The biggest reason for snipping an infant boy is making it easier to keep him clean, but honestly, I don’t think it’s worth stomping on family tradition for. I’d say leave the boy unsnipped and if it bothers him later in life, he can make the choice to do something about it.

Perhaps this is odd, but I’ve never seen a penis that wasn’t, um, trimmed.

When I had a son, however, I didn’t intend for him to be circumcised. I didn’t have much choice, though, because of a plumbing difficulty that he had.

I still wonder how that would have panned out if we followed a religious faith that prescribed circumcision… A bris, for example, would have been impossible for my son. His reconstructive surgery required a team of surgeons and about five hours in the operating room.

don’t do it.
if people keep doing it for simply cosmetic reasons, american women will never find out what they prefer, being given the circumcised penis as the norm.

if it’s got to the stage where you’re going to sleep together, you’d have to be a really shallow person to get rid of your lover if they’re cut.

and those are the sort of people you’re trying to appease?

if he wants to do it later on, at least he has the prerogative to do so. if you do it for him, you remove that choice.
and it’s not exactly a risk-free procedure.
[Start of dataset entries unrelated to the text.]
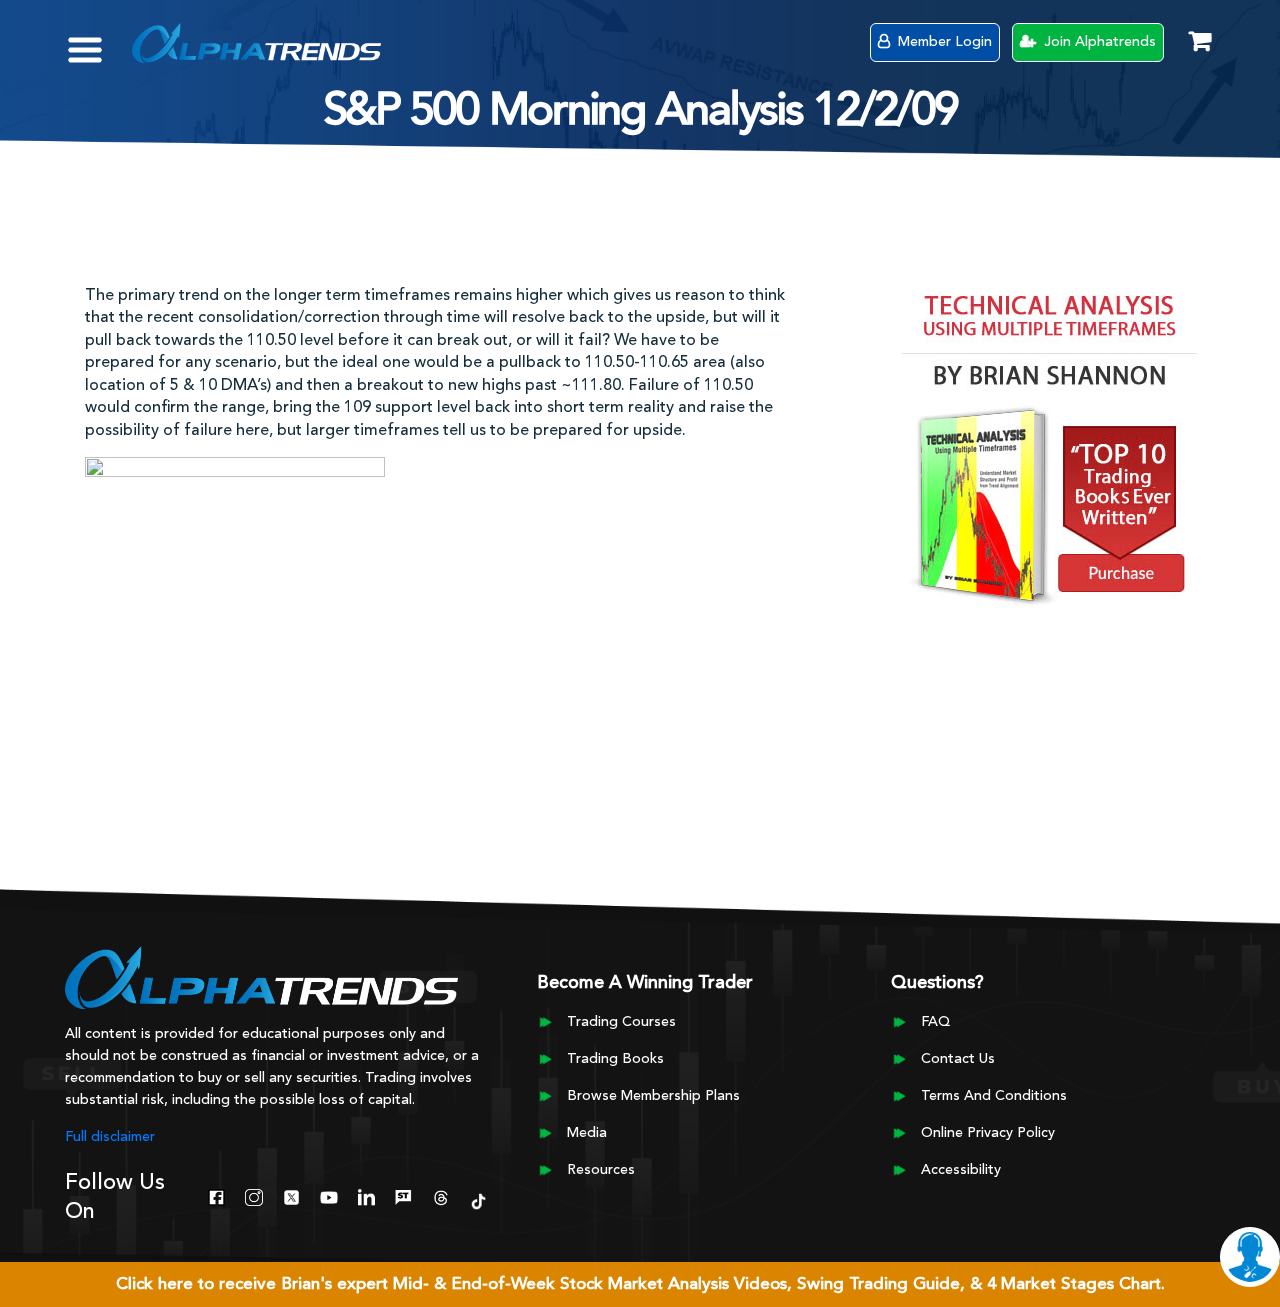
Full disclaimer (110, 1137)
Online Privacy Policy (988, 1133)
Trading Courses (621, 1022)
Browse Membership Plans (653, 1096)
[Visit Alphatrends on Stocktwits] (403, 1195)
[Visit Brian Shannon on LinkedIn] (366, 1195)
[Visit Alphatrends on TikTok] (478, 1199)
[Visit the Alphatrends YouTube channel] (328, 1195)
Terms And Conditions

sorry, i think the spirit of JDT momentarily possessed me there.

Can we lay to rest this idea that uncircumcised penises are harder to care for, especially in infants? From here, an article from the American Academy of Pediatrics:

The glans at birth is delicate and easily irritated by urine and feces. The foreskin shields the glans; with circumcision this protection is lost. In such cases, the glans and especially the urinary opening (meatus) may become irritated or infected, causing ulcers, meatitis (inflammation of the meatus), and meatal stenosis (a narrowing of the urinary opening). Such problems virtually never occur in uncircumcised penises…

The foreskin is easy to care for. The infant should be bathed or sponged frequently, and all parts should be washed including the genitals. The uncircumcised penis is easy to keep clean. No special care is required! No attempt should be made to forcibly retract the foreskin. No manipulation is necessary. There is no need for special cleansing with Q-tips, irrigation, or antiseptics; soap and water externally will suffice.

Care of the uncircumcised boy is quite easy. ``Leave it alone’’ is good advice.

Let’s take a vote.

Hands up all those who would be pissed if their parents did something irreversible to them without asking?

Hands up all those who would be pissed if their parents leaves an irreversible decision regarding you up to you?

Just as I thought. Shakes, you are weird.

My twin boys are unmolested. We had to tell the nurses/doctors/whatever a good two dozen times that we didn’t want the procedure done.

Our thought process? We didn’t have a strong opinion either way, but figgured the little bugglys already HAD enough to contend with. Seeing the extremely polar views on the web (google search, you’d be AMAZED at the viciousness of the opinions out there.) on both sides, we picked the path of least resistance.